Seven Minutes of Terror
The journey from the top of Mars’ atmosphere to its surface takes about 7 minutes. In those seven minutes, Curiosity has to slow from 13,000 MPH to 0 while performing a sequence of perfectly choreographed maneuvers that must be completely automated with no help from Earth. Because Mars is so far from Earth, it takes 14 minutes for a signal from the rover to reach us here at home. That means that, by the time NASA gets word from Curiosity, she will have been on the surface — be it alive or dead — for at least seven minutes.
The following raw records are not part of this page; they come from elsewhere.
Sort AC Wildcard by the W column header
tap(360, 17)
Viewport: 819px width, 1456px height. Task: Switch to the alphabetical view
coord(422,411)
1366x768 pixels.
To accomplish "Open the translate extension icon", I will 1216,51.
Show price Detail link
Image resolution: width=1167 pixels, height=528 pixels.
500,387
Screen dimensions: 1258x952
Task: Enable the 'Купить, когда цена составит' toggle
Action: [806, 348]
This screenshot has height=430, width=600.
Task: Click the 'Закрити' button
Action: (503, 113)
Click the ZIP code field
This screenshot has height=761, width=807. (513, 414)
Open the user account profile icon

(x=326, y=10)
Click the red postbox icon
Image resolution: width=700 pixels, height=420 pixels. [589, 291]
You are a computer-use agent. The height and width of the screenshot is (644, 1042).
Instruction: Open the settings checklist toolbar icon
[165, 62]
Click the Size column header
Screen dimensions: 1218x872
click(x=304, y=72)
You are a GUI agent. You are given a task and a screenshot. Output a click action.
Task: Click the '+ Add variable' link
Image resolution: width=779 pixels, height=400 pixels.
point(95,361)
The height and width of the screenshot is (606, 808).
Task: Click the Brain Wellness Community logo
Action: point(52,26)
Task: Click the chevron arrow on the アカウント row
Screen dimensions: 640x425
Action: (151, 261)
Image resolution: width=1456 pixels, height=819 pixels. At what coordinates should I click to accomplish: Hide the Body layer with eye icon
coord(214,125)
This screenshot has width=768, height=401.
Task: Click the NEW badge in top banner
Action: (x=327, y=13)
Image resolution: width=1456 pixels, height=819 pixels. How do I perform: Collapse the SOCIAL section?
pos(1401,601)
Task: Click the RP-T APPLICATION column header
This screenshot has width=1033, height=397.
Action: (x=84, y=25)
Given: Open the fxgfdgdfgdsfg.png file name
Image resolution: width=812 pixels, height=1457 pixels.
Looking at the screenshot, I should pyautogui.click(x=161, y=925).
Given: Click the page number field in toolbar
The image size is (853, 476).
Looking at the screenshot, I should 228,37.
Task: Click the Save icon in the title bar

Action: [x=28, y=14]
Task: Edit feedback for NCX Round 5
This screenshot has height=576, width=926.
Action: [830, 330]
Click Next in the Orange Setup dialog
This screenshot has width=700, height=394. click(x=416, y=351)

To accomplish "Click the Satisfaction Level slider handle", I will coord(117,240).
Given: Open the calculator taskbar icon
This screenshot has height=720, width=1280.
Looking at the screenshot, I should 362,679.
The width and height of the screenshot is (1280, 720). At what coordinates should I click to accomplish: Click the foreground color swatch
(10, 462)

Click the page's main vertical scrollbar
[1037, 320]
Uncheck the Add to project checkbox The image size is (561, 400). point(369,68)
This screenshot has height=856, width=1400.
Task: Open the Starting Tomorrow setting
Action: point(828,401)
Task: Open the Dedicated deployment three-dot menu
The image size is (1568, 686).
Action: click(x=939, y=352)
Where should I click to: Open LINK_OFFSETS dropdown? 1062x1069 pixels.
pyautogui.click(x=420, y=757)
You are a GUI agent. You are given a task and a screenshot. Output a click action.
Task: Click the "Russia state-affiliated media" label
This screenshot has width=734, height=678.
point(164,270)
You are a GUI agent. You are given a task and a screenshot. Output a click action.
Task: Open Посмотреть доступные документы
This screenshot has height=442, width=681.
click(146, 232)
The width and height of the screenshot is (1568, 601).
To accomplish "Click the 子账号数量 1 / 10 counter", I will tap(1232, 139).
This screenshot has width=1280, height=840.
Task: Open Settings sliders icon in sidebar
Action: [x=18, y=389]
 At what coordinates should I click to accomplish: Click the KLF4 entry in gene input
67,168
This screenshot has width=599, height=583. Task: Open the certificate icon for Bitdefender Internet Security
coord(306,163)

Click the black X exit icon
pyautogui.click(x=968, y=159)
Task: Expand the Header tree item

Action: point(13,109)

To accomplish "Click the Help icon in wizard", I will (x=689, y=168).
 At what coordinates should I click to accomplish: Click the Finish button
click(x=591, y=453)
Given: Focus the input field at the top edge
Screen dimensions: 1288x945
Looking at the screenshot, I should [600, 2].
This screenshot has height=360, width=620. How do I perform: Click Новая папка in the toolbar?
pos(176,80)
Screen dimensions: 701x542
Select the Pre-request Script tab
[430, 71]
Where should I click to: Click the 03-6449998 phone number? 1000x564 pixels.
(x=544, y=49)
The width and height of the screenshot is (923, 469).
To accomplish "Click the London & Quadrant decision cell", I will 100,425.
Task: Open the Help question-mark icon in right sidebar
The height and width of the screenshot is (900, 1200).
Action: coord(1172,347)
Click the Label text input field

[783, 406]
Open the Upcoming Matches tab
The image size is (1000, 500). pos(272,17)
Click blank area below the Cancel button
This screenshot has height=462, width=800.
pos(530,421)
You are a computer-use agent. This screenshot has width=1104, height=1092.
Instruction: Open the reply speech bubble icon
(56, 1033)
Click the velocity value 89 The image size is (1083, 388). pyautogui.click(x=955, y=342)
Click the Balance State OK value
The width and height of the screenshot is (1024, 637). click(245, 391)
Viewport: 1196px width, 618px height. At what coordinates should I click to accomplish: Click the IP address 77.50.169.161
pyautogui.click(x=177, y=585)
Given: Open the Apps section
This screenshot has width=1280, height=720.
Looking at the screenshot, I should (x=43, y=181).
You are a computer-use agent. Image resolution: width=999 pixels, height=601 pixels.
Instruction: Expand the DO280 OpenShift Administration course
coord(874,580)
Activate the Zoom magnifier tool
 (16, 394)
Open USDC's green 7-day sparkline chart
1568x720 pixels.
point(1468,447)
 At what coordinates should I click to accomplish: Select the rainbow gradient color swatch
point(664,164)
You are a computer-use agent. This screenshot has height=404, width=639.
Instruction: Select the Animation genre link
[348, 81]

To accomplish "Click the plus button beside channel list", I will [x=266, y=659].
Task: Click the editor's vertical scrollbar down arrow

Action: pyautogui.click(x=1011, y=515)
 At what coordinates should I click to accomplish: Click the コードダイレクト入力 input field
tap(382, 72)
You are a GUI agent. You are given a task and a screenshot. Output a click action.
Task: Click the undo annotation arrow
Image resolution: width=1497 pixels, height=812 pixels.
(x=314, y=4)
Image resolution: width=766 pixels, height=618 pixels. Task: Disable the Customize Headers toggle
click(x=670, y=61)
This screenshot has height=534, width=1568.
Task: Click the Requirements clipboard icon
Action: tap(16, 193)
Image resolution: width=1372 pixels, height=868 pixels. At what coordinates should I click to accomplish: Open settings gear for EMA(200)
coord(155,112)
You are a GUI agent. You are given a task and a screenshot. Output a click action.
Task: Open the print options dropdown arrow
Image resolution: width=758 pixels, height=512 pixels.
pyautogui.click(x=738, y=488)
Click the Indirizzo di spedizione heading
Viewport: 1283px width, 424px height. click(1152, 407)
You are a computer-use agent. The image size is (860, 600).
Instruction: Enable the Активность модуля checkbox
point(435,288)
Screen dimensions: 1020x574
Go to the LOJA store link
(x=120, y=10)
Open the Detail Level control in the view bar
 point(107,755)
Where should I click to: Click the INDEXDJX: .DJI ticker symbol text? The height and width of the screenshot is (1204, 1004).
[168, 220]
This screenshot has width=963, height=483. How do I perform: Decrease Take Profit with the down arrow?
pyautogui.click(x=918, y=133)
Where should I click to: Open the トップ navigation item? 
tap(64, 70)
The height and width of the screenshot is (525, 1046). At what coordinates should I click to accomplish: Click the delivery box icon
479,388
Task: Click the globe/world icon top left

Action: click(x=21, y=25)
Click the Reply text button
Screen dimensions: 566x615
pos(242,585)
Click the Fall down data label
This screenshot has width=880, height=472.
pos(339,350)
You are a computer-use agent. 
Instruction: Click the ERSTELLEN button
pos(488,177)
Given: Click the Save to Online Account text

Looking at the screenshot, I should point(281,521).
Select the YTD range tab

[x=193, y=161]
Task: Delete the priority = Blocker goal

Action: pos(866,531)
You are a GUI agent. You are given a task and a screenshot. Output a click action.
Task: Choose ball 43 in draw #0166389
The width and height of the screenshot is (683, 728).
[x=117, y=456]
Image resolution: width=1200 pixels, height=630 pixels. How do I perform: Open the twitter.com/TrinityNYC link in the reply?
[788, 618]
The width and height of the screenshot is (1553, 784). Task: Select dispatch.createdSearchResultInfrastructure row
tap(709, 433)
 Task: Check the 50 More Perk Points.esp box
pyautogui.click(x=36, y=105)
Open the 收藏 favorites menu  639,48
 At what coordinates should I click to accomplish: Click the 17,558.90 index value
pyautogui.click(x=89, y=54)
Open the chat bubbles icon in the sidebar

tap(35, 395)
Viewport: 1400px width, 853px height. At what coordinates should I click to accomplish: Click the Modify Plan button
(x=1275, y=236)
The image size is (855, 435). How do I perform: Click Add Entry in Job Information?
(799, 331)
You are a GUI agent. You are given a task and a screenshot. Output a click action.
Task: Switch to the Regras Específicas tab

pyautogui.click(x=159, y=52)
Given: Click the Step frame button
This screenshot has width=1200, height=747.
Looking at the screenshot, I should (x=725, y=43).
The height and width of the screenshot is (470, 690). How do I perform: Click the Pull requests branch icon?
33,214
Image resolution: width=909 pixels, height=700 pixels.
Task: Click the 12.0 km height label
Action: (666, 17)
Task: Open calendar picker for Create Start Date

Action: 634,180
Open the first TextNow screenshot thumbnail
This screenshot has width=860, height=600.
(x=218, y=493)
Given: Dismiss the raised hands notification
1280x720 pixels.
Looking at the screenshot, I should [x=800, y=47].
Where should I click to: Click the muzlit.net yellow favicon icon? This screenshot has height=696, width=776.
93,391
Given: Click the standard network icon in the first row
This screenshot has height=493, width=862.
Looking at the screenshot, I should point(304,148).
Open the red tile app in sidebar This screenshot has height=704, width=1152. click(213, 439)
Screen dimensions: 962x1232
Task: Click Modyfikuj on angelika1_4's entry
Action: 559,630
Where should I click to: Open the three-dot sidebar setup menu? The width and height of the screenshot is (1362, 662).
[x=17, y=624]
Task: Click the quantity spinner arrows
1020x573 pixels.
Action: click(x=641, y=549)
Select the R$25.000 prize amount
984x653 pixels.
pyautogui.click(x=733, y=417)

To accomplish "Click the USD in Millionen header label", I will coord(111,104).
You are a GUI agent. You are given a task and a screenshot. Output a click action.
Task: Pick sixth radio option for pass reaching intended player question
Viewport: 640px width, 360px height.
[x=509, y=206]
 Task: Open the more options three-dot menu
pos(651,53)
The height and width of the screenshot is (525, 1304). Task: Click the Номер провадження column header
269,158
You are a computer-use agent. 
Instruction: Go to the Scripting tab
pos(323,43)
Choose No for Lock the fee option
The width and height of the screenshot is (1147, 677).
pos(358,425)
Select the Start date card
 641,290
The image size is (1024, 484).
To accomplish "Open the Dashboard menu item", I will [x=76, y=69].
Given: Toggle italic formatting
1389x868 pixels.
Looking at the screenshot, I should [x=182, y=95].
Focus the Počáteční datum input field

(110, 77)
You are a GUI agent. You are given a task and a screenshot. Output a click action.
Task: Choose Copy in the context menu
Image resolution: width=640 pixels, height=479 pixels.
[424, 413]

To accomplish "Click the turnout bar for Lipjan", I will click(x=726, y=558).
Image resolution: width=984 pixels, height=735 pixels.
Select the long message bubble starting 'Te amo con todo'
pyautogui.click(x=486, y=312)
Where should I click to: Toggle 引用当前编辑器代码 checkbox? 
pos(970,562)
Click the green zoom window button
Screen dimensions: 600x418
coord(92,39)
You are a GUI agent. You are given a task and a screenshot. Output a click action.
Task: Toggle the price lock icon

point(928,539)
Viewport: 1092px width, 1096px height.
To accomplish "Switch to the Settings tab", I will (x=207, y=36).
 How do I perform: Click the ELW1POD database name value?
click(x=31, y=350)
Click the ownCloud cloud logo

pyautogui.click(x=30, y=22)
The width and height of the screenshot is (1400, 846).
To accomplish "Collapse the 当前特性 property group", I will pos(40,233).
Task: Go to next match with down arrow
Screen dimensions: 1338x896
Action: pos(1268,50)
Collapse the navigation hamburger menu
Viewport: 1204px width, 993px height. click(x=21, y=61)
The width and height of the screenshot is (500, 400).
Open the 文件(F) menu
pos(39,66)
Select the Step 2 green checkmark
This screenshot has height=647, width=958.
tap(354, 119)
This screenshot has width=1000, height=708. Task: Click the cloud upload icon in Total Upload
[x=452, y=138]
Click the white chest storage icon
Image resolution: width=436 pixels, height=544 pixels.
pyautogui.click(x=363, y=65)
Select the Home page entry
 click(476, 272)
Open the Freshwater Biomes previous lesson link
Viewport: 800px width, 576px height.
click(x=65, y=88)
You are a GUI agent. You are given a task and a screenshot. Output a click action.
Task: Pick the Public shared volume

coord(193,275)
It’s worth noting that NASA will receive a message from Mars faster than NBC can send a signal from London to Los Angeles.
Curiosity’s 2-Year Mission
While a bit shorter than the Enterprise, Curiosity’s prime mission will last 2 years, the longest prime mission time set for any Mars rover to date. The Jet Propulsion Laboratory explains,
The landing will end a 36-week flight from Earth and begin at two-year prime mission on Mars. Researchers will use Curiosity’s 10 science instruments to investigate whether Martian environmental conditions have ever been favorable for microbial life.
The rover is set to land in Gale Crater, a location chosen for its interesting geology, which will hopefully unveil information about Mars that dates back well into the planet’s humble planetary beginnings.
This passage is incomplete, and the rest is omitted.